__DATA PROVIDED__
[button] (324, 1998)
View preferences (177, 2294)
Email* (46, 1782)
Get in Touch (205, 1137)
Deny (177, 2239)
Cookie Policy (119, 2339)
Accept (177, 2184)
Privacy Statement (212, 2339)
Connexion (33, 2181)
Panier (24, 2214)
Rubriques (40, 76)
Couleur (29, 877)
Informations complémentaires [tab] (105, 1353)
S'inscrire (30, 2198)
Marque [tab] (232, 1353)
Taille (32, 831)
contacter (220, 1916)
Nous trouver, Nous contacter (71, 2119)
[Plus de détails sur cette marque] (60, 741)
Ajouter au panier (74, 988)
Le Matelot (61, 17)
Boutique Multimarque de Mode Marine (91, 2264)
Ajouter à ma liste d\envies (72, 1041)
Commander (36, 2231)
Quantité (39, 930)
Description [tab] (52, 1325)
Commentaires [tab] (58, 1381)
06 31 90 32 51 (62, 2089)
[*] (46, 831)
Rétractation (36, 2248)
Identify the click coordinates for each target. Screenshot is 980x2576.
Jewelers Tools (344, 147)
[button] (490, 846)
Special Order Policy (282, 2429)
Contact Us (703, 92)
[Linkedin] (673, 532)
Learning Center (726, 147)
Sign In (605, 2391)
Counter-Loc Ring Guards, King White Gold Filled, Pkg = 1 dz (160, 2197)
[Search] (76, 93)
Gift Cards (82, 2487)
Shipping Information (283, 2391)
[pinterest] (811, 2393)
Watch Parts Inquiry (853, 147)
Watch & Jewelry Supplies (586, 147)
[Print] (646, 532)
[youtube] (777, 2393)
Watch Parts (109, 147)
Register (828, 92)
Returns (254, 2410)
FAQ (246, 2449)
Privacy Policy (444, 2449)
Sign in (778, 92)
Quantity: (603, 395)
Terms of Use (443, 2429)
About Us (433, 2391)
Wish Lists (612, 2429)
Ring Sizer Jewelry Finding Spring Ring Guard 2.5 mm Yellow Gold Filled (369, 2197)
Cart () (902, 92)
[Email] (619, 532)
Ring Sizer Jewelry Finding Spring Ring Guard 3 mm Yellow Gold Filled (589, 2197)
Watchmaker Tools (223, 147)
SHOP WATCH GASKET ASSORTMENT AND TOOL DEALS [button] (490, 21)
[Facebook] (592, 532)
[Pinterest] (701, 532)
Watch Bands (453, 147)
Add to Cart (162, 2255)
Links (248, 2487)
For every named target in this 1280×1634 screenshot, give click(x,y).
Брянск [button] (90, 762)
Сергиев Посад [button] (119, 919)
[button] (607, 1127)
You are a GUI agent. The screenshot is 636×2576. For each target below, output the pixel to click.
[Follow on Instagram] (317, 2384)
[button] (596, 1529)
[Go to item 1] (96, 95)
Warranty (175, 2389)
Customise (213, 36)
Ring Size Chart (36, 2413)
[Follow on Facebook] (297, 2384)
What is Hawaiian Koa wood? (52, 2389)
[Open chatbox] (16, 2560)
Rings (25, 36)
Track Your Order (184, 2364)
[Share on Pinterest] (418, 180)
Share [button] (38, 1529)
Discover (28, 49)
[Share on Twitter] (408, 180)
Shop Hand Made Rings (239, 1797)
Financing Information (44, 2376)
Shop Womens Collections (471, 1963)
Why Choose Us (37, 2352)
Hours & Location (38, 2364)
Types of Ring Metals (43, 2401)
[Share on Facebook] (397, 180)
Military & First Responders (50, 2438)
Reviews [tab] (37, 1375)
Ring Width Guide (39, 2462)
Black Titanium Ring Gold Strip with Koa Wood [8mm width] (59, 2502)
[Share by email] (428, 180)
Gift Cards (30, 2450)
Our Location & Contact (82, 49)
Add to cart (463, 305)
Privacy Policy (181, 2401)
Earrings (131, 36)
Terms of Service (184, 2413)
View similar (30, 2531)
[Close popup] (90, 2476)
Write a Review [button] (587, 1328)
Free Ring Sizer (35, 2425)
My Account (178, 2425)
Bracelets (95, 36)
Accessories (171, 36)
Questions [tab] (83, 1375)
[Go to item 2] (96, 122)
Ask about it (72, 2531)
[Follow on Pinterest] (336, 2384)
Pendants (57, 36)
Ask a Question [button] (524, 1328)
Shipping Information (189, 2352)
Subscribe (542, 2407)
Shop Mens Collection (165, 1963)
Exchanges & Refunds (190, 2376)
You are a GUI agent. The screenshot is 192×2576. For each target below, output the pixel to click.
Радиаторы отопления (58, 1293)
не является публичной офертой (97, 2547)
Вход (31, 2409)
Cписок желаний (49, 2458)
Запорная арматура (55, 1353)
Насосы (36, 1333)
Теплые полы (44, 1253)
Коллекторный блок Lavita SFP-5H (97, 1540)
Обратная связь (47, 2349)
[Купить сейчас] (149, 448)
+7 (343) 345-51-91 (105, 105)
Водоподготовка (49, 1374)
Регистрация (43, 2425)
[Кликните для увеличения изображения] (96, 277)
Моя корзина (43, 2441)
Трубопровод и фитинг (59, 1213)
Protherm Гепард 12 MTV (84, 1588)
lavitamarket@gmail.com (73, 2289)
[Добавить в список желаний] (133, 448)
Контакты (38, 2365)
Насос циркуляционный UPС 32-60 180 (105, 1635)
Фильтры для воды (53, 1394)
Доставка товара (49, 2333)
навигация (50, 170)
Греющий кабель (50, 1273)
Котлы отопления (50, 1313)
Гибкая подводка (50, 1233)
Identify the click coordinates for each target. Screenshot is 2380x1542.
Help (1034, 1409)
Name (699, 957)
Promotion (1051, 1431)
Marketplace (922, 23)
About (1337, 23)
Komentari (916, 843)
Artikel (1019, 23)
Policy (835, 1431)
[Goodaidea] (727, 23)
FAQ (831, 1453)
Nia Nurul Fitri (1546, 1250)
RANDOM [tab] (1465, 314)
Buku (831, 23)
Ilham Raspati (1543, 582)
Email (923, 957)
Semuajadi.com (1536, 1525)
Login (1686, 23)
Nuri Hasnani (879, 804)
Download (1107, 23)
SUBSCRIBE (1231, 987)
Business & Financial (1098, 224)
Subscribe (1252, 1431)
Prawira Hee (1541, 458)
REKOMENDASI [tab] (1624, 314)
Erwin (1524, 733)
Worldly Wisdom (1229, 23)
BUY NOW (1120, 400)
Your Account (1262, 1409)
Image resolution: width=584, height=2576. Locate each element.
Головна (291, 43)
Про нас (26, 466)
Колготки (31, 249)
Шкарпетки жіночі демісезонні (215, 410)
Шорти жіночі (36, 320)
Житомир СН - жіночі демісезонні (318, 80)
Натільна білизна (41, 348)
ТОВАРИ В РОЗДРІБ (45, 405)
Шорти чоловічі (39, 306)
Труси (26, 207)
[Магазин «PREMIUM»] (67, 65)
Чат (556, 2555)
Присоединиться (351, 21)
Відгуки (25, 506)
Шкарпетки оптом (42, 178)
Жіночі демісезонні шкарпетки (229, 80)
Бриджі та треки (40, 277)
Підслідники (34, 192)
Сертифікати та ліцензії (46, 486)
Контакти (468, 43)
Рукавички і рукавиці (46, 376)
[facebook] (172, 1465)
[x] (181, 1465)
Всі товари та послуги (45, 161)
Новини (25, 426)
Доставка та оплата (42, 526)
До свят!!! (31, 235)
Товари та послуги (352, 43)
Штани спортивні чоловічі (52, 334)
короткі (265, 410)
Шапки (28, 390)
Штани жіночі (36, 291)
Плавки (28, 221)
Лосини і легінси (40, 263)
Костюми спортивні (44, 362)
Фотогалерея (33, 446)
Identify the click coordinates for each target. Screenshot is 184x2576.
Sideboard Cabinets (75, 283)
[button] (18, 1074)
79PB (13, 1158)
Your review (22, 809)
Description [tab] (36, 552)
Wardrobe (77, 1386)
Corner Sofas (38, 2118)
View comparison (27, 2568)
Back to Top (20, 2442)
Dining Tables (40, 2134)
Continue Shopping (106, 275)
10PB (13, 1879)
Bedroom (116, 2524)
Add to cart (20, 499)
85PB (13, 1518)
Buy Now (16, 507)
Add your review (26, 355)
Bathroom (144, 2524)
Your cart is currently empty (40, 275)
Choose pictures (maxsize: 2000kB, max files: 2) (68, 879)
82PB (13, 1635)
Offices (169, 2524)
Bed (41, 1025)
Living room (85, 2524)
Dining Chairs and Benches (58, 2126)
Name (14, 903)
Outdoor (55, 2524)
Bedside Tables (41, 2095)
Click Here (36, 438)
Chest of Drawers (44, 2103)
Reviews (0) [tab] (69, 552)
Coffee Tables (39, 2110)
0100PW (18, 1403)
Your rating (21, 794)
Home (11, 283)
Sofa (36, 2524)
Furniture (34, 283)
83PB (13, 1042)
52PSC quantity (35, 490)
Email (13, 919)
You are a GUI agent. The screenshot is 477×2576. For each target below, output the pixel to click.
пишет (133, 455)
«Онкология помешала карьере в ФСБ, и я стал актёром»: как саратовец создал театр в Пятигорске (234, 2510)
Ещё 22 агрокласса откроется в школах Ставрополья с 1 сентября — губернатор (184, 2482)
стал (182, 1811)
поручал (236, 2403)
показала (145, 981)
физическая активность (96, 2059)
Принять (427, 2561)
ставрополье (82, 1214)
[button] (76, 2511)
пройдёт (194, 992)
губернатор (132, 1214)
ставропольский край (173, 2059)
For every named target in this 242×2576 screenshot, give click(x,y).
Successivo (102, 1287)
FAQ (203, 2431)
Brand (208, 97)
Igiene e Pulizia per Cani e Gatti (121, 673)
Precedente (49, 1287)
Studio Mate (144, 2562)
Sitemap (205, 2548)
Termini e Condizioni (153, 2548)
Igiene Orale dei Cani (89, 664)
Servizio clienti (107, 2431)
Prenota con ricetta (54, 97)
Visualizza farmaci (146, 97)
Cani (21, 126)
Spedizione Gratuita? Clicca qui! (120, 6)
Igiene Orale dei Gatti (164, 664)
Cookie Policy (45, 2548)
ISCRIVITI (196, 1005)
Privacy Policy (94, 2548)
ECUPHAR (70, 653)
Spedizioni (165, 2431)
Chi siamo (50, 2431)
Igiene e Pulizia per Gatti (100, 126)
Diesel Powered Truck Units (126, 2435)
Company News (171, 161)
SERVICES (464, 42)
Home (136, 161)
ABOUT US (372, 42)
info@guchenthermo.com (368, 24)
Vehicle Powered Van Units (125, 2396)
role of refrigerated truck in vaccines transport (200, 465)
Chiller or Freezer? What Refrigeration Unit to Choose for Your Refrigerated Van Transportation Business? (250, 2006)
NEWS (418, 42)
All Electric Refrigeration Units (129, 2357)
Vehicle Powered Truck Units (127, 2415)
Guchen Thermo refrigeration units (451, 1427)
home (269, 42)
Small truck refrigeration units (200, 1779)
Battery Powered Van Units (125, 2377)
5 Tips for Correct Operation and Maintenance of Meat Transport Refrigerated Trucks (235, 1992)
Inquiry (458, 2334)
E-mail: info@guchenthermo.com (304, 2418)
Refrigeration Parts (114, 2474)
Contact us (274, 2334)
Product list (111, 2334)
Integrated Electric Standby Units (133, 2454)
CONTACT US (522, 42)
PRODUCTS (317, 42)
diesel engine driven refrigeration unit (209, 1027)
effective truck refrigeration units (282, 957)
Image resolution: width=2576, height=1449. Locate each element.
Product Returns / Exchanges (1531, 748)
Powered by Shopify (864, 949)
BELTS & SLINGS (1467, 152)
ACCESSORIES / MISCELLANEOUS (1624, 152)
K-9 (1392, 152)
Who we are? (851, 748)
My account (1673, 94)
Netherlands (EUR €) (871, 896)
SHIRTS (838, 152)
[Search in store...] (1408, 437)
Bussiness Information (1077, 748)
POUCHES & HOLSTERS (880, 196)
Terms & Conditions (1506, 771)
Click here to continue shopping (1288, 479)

__EXERCISE DIRECTIONS__
What you output must be the lines from the opening of the material above up to and including the line with "Wish Lists (612, 2429)", reproduced exactly.

__ANSWER SPACE__
[button] (324, 1998)
View preferences (177, 2294)
Email* (46, 1782)
Get in Touch (205, 1137)
Deny (177, 2239)
Cookie Policy (119, 2339)
Accept (177, 2184)
Privacy Statement (212, 2339)
Connexion (33, 2181)
Panier (24, 2214)
Rubriques (40, 76)
Couleur (29, 877)
Informations complémentaires [tab] (105, 1353)
S'inscrire (30, 2198)
Marque [tab] (232, 1353)
Taille (32, 831)
contacter (220, 1916)
Nous trouver, Nous contacter (71, 2119)
[Plus de détails sur cette marque] (60, 741)
Ajouter au panier (74, 988)
Le Matelot (61, 17)
Boutique Multimarque de Mode Marine (91, 2264)
Ajouter à ma liste d\envies (72, 1041)
Commander (36, 2231)
Quantité (39, 930)
Description [tab] (52, 1325)
Commentaires [tab] (58, 1381)
06 31 90 32 51 (62, 2089)
[*] (46, 831)
Rétractation (36, 2248)
Identify the click coordinates for each target. Screenshot is 980x2576.
Jewelers Tools (344, 147)
[button] (490, 846)
Special Order Policy (282, 2429)
Contact Us (703, 92)
[Linkedin] (673, 532)
Learning Center (726, 147)
Sign In (605, 2391)
Counter-Loc Ring Guards, King White Gold Filled, Pkg = 1 dz (160, 2197)
[Search] (76, 93)
Gift Cards (82, 2487)
Shipping Information (283, 2391)
[pinterest] (811, 2393)
Watch Parts Inquiry (853, 147)
Watch & Jewelry Supplies (586, 147)
[Print] (646, 532)
[youtube] (777, 2393)
Watch Parts (109, 147)
Register (828, 92)
Returns (254, 2410)
FAQ (246, 2449)
Privacy Policy (444, 2449)
Sign in (778, 92)
Quantity: (603, 395)
Terms of Use (443, 2429)
About Us (433, 2391)
Wish Lists (612, 2429)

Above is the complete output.